Why the difference? The work is equally important. The workers are equally human. The demands for basic dignity are equally valid.

Yet Taiwan’s public discourse suggests that some workers’ rights matter more than others—specifically, those rights matter more when they can be presented in an aesthetically pleasing package.

Why This Matters

This is not merely a matter of fairness to ground staff (though it is that). It reflects something deeper about how Taiwan sees workers’ dignity:

  1. Beauty as a Proxy for Deservingness: The implicit message is that attractive workers deserve support; less attractive ones should just accept their lot.

  2. Service Role Definition: Flight attendants are in customer-facing roles where appearance is somewhat relevant to job function. But does that make their labor more worthy of protection than that of workers in mechanical roles?

  3. Gender and Class Dynamics: Flight attendants are predominantly female and white-collar. Ground staff are more male-dominated and blue-collar. Is Taiwan’s selective sympathy actually about gender and class rather than labor justice?

The Deeper Question

If Taiwan truly believes in workers’ rights and dignity, then these rights should extend equally to all workers, regardless of:

  • Their appearance
  • Their position in the company hierarchy
  • Whether they appear on television
  • Whether they conform to conventional beauty standards
  • Their gender or age

What Should Change

Taiwan’s labor movement and civil society should:

  1. Expand Support: Actively advocate for ALL workers’ rights, not just those occupying visible roles

  2. Examine Bias: Question why we automatically sympathize with certain workers over others

  3. Reframe the Narrative: Shift from “support these sympathetic workers” to “support all workers’ fundamental dignity”

  4. Include the Invisible: Bring attention to the working conditions of mechanics, cleaners, maintenance staff, and other behind-the-scenes workers

  5. Challenge Class Assumptions: Recognize that blue-collar workers deserve no less support than white-collar workers

The Challenge Ahead

For Taiwan to truly live up to its values as a democratic society that respects workers’ rights, it must move beyond the double standard of “attractive labor activism.”

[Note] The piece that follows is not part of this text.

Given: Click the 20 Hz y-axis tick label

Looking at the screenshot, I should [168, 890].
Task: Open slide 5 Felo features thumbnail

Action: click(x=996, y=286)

All workers deserve dignity. All workers deserve fair compensation. All workers deserve safe conditions. All workers deserve the right to organize and advocate for their interests.

Not just those who happen to look good in a photograph.

The question is not whether ground staff should strike—they absolutely should, if conditions warrant it. The question is whether, when they do, Taiwan’s public and media will grant them the same consideration, support, and basic respect that was so readily given to flight attendants.

That would be a true measure of Taiwan’s commitment to workers’ rights—not selective sympathy for the photogenic, but genuine solidarity with all workers, regardless of appearance or occupation.